Duke University Doctors Re-Animate a Heart. What Does it Mean for Modern Medicine?

Earlier this month, doctors at Duke University were able to transplant a “reanimated” heart into a human adult patient. The procedure had been performed before on pediatric patients, but this is the first adult transplant in the United States. Australia and the UK have been performing the same procedure for several years, which Dr. Pedro Catarino, director of transplantation at Royal Papworth Hospital in the UK, suggests is because there was less of a desperate need in the United States. That allowed doctors to wait and see the results of the transplants up to four years after the procedures occurred.

The reanimation and transplant procedure is called “donation after circulatory death,” and it involves transplanting a heart that has been reanimated after it stops beating. This is opposed to the normal heart transplant method, where a still-beating heart is transferred from the donor to the recipient. This is achieved by means of a special pump.

Obviously, this new technology and procedure will have an impact on the practice of medicine in the United States. Read on to find out the implications for heart transplants and the waiting list in the United States.

How doctors achieved the reanimation

The reanimation was made possible by the TransMedics Organ Care warm perfusion pump. A perfusion pump is the type of pump that doctors use to pump blood through body tissue while a surgeon operates. Duke University is one of five medical centers in the country that has FDA approval to operate a TransMedics clinical trial.

The pump allows doctors to preserve and reanimate hearts for donation after they’ve stopped beating. In this Duke University transplant, the donor’s heart was allowed to stop for five minutes after circulation stopped. At that point, the doctors removed the heart and other organs for donation.

The heart was then pumped through with a cold solution that would allow the heart to be preserved in between donation and transplant. Afterwards, the heart was placed into the TransMedics organ care pump, which suffused it with blood until it was beating on its own again.

Some doctors find the risk to outweigh the rewards, however, due to the fact that there’s no way to be certain just how much the lack of blood and oxygen has affected the tissue between death and the cold solution. Only later on down the line, when the heart has already been transplanted, will issues arise. For some, that’s a risk too serious to take.

Because the DCD procedure is relatively new in the United States, there’s insufficient data regarding survival rates. Currently, the median survival rate after non-DCD transplants is 13 years.

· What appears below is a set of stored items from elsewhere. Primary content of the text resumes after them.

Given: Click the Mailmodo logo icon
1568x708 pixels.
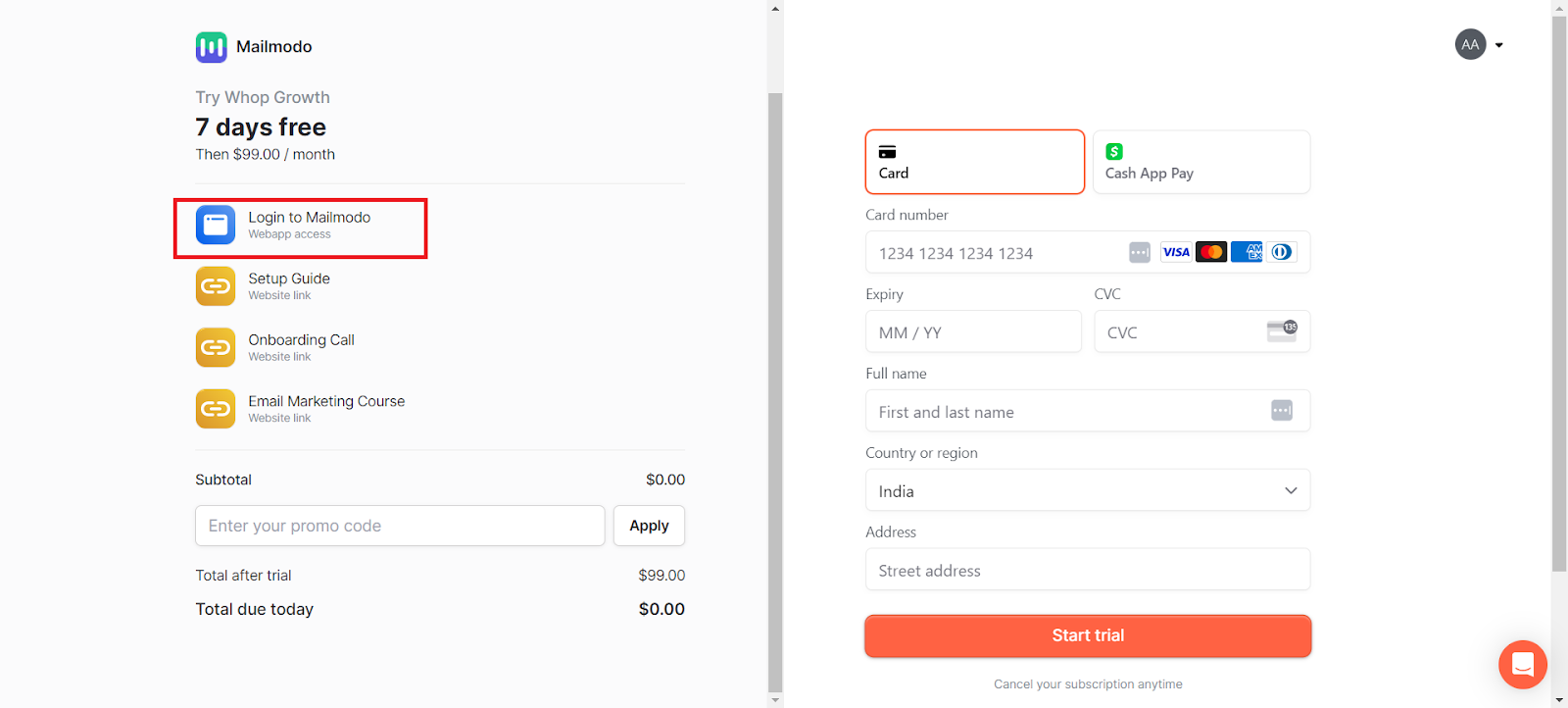Looking at the screenshot, I should (211, 47).
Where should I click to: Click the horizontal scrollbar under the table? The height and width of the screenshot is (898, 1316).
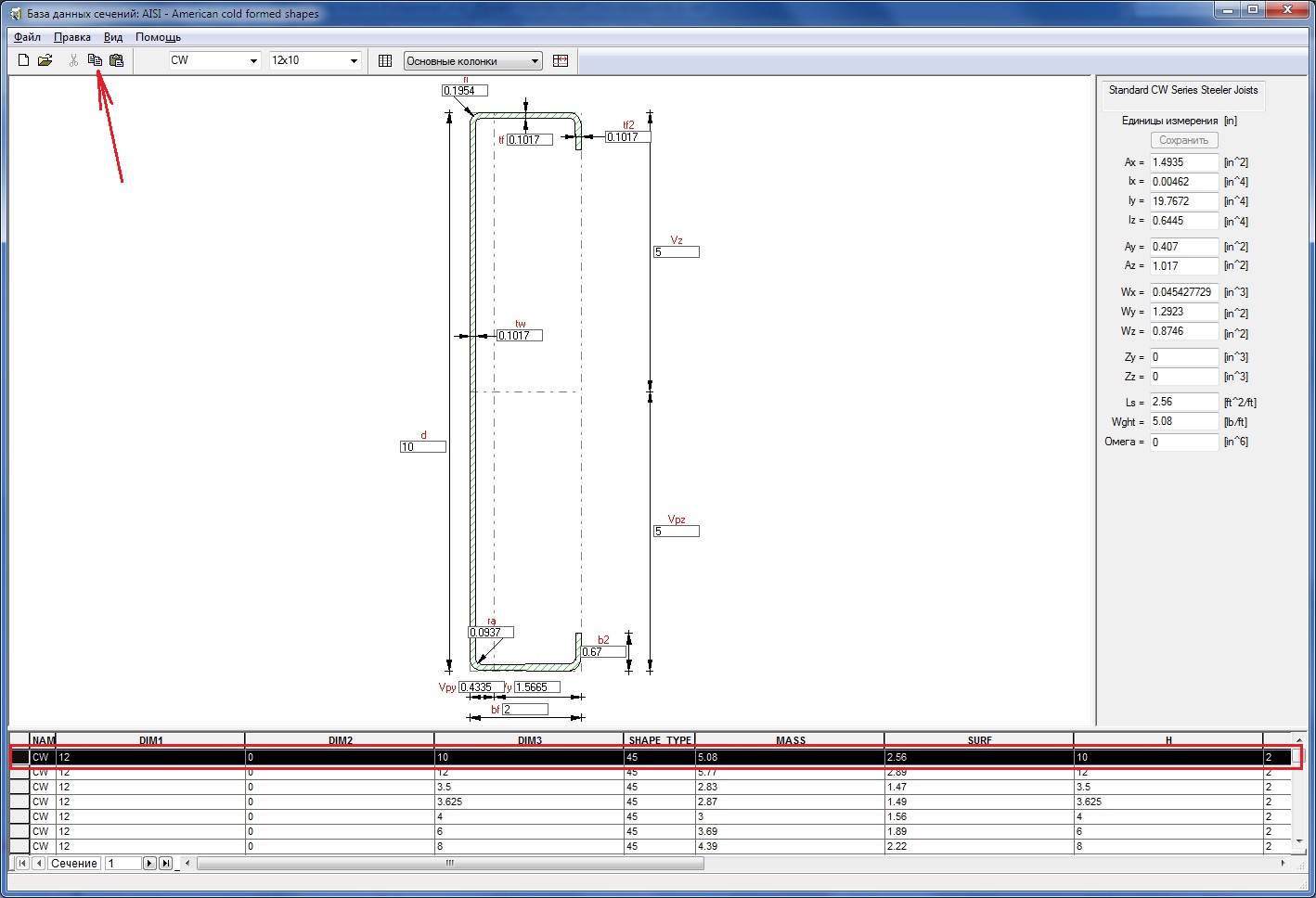pos(450,863)
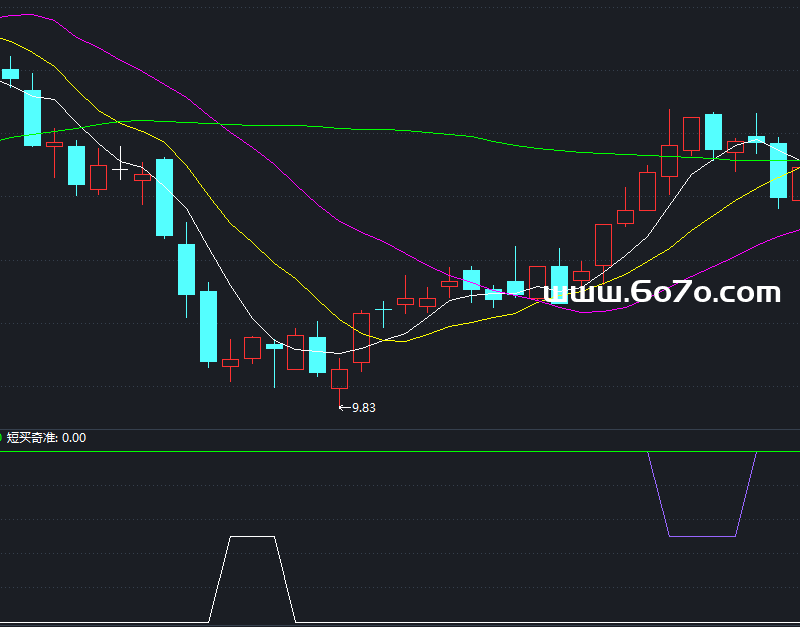Select the purple inverted trapezoid signal line
The image size is (800, 627).
click(702, 536)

Some doctors believe that a DCD heart will allow for better donor/patient matches, thanks to the increased time between death and transplant. They also believe that it will vastly increase the donor pool. While 250 million Americans qualify for heart transplants each year, only about 10% of that number actually undergo transplants, due to the lack of appropriate donor hearts for donation after brain death. Researchers suggest the relative lack of donor hearts is due to “improved road safety, continued low organ donation rates and increasingly older donors with multiple co-morbidities.

The history of the modern heart transplant

The first human heart transplant in the United States was performed in 1967 by Christopher Barnard. Prior to that, surgeons had experimented with heart transplants on animals for centuries, noting their anatomical similarities. In some cases, animal organs have been used for human patients, although the success rate has been limited by tissue incompatibility and lack of immunosuppressants.

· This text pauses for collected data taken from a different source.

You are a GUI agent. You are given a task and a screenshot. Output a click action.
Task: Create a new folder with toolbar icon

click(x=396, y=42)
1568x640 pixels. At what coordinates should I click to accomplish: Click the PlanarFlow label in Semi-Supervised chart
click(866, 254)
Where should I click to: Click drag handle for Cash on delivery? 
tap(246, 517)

In addition to researching DCD, scientists continue to research the viability of artificial hearts as well as ventricular assist devices to bridge the gap between discovering the disease and when a donor heart is found. This is especially important, given the relative shortage of donation hearts currently available.

DCD’s impact in the future

While scientists estimate that a widespread usage of DCD could increase the donor pool up to 30%, others are skeptics. Dr. Ashish Shah, the chair of cardiac surgery at Vanderbilt University Medical Center, believes that it will have a limited impact, given that it will require greater facilities and additional training and expertise on the surgeons’ behalf. Logistically, we’d need to see greater changes in facilities on the whole, which takes time, but having more donor hearts available is never detrimental to patients or doctors.